Why Congress wants the CIA to come clean about a 1973 coup in Chile
In 1970, Chileans freely elected a longtime politician to the country’s presidency. Salvador Allende became the first Marxist-Socialist ever elected in a Latin American democracy. Seeing his election as a mandate, he began moving the country to a socialist system, nationalizing Chile’s copper mining companies, its banking system and its healthcare system.
Things seemed to start going well for the country. Wages rose, inflation was reduced and more people began going to school. Chile’s GDP rose 8% and life for most Chileans improved, especially among the country’s poor in the first year. Then things started to go wrong.
By 1973, worker strikes began hurting sectors of the economy, staples disappeared from market shelves and tensions between the indigenous poor and wealthy white elites exploded. That same year, Chile’s military seized power in a coup d’etat led by Gen. Augusto Pinochet. The military junta would rule Chile with an iron fist for the next 27 years.
Now, members of the U.S. Congress, led by Rep. Alexandria Ocasio-Cortez, are calling on the American CIA to declassify its documents related to Pinochet’s coup. Ocasio-Cortez was part of a Congressional delegation to Chile that marked the 50th anniversary of the coup that brought down Allende’s government and ended civilian rule in the country.
“It’s very important to frame the history of what happened here in Chile with Pinochet’s dictatorship. And also to acknowledge and reflect on the role of the United States in those events,” Ocasio-Cortez said outside the Museum of Memory and Human Rights dedicated to the victims of Pinochet’s dictatorship.
Classification reviews for secret information begin automatically at 25 years, but there are nine causes for exception. After 50 years, there are only two reasons for keeping it classified, which is why most declassifications happen at 50 years. After 75 years, special permission is required to keep documents secret.
The United States was long thought to have played a role in the coup that overthrew Allende. It wouldn’t have been the first time the CIA was involved in overthrowing a freely elected government. A Senate investigation reported that the CIA didn’t initiate the coup but was aware it was coming. The CIA reportedly made no effort to stop the coup, nor did it assist the Pinochet government.
Previously declassified American documents showed that the U.S. government under President Richard Nixon was hostile to the election of a Marxist in Chile and that the CIA had tried to prevent Allende from taking power in 1970. It tried to bribe members of the Chilean legislature while supporting worker’s strikes and anti-Allende propaganda, but nothing came of the effort: Allende took power anyway.
A shadow has always loomed over American relations with Chile because no one knows just how much the United States was involved in Pinochet’s rise to power. It certainly seemed like something the CIA would do, but a lot of questions still remained unanswered about what the CIA did in 1973.
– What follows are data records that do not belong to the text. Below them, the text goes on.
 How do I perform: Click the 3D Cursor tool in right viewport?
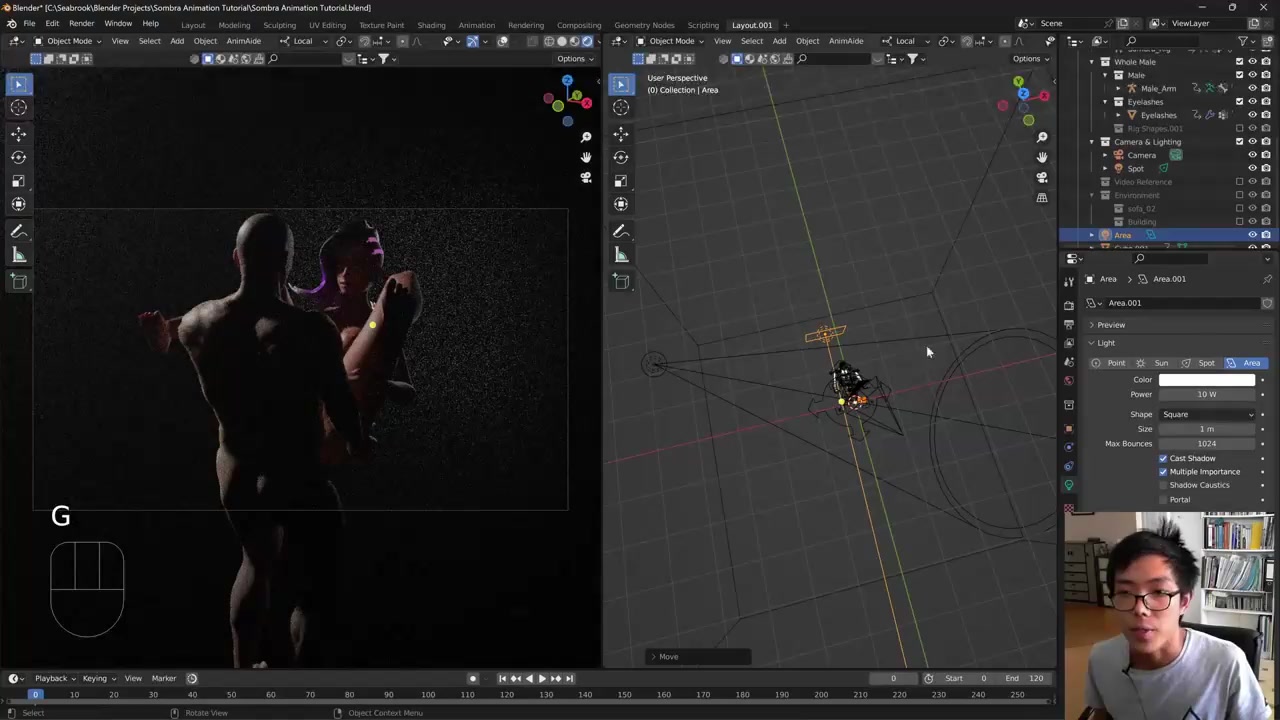point(621,108)
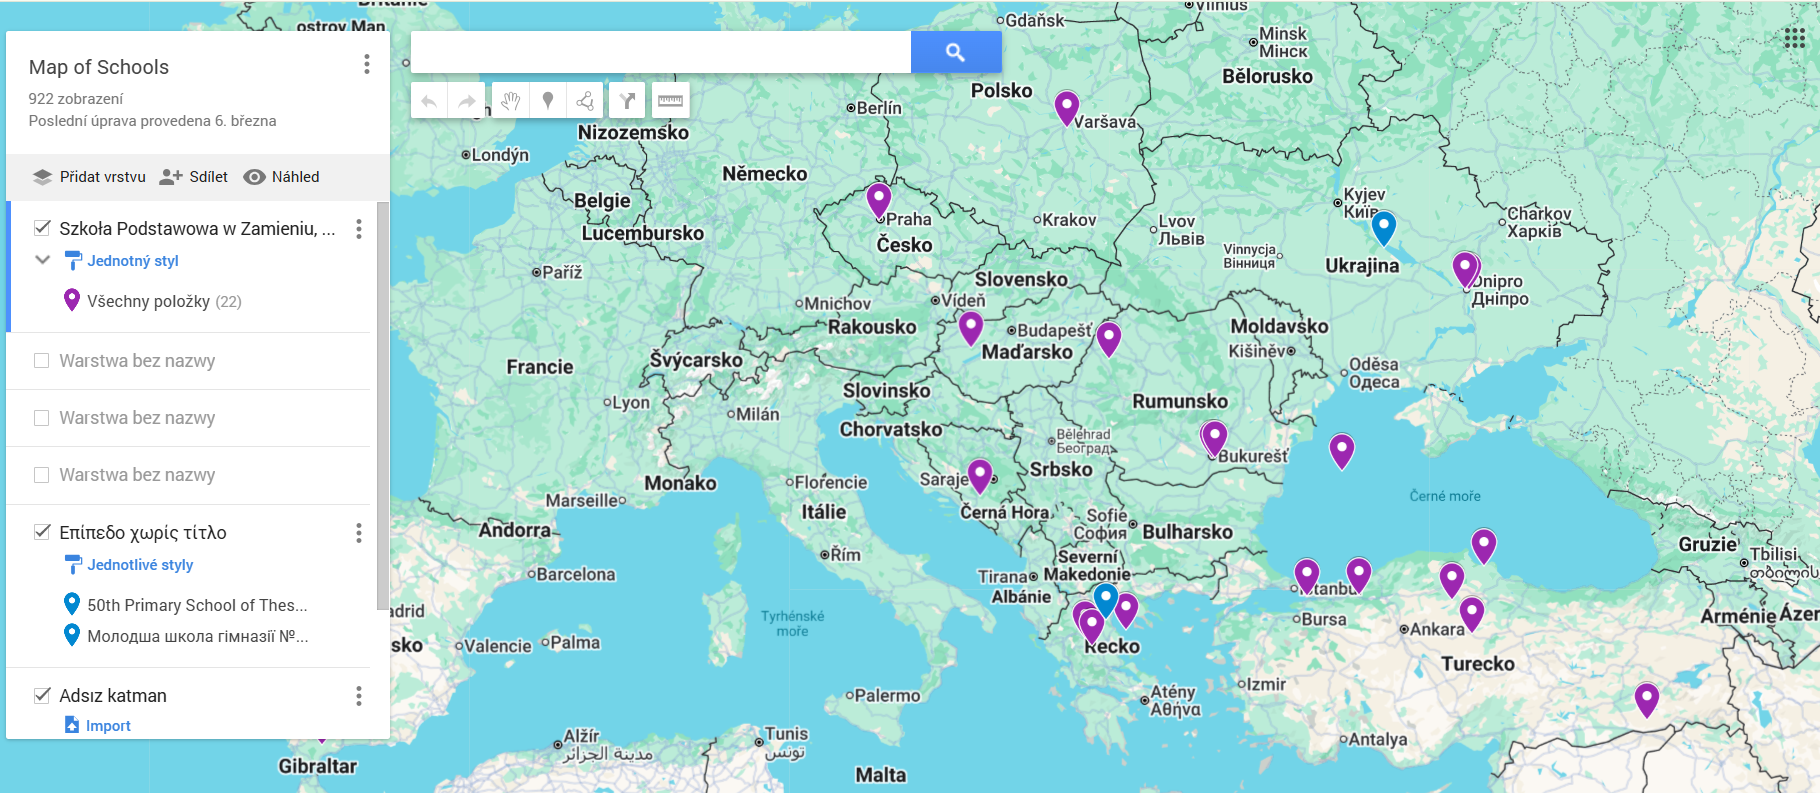Click the Import link under Adsız katman
1820x793 pixels.
[108, 726]
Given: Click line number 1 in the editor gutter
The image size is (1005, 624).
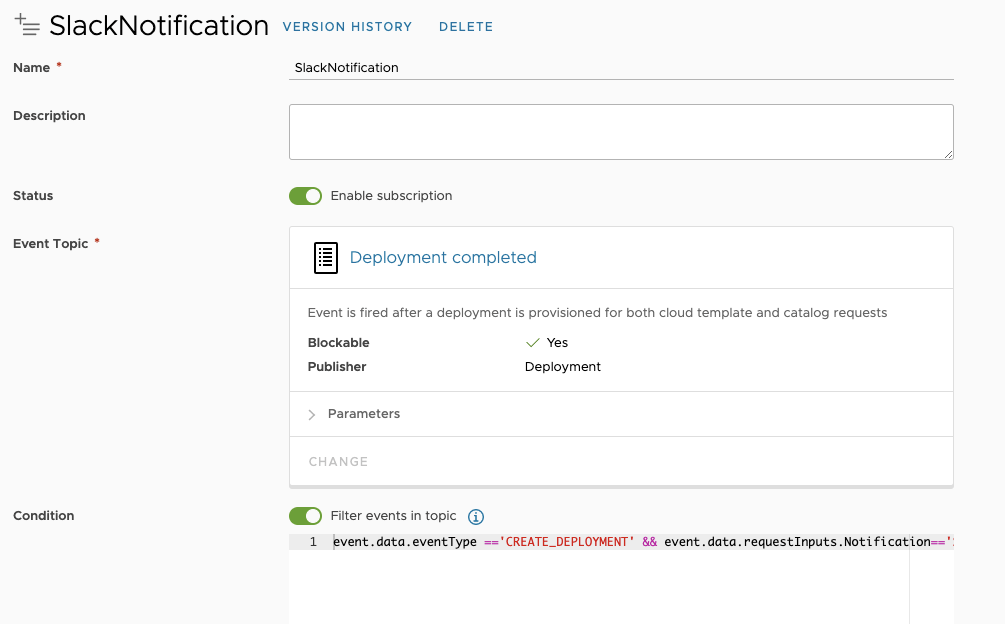Looking at the screenshot, I should (313, 542).
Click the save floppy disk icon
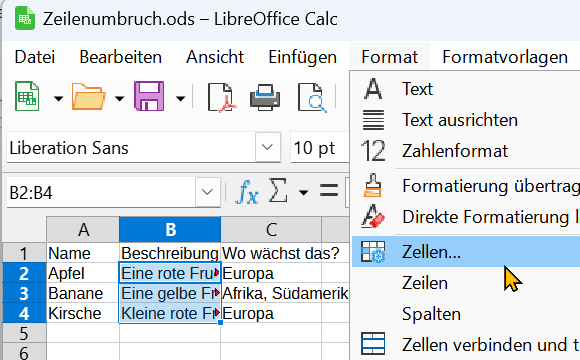This screenshot has height=360, width=580. (149, 97)
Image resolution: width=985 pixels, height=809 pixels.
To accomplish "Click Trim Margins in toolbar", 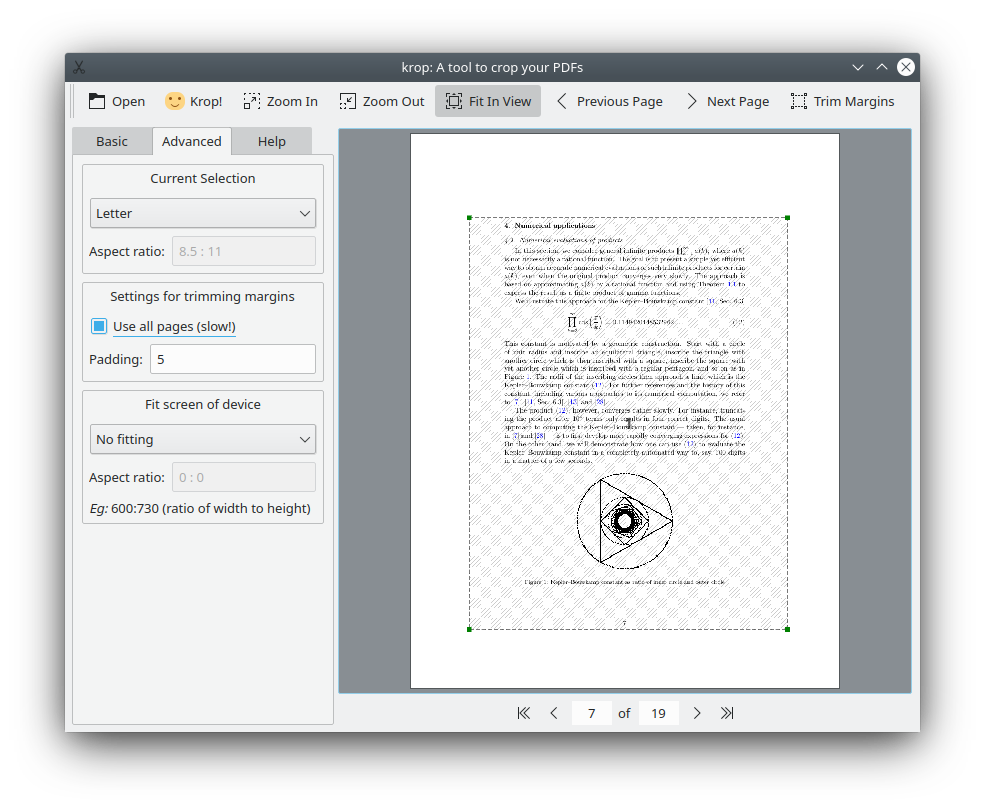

No matter who was involved, Pinochet’s reign resulted in thousands of executions, tens of thousands of Chileans forcibly interned, left-wing opposition quashed, repression of entertainment and the press, and millions stolen from the Chilean government.
Pinochet himself continued to serve in Chile’s senate after stepping down as president but was arrested on an international warrant while visiting London in 1998. Pinochet died after a heart attack while on house arrest, awaiting trial in Chile, in 2006.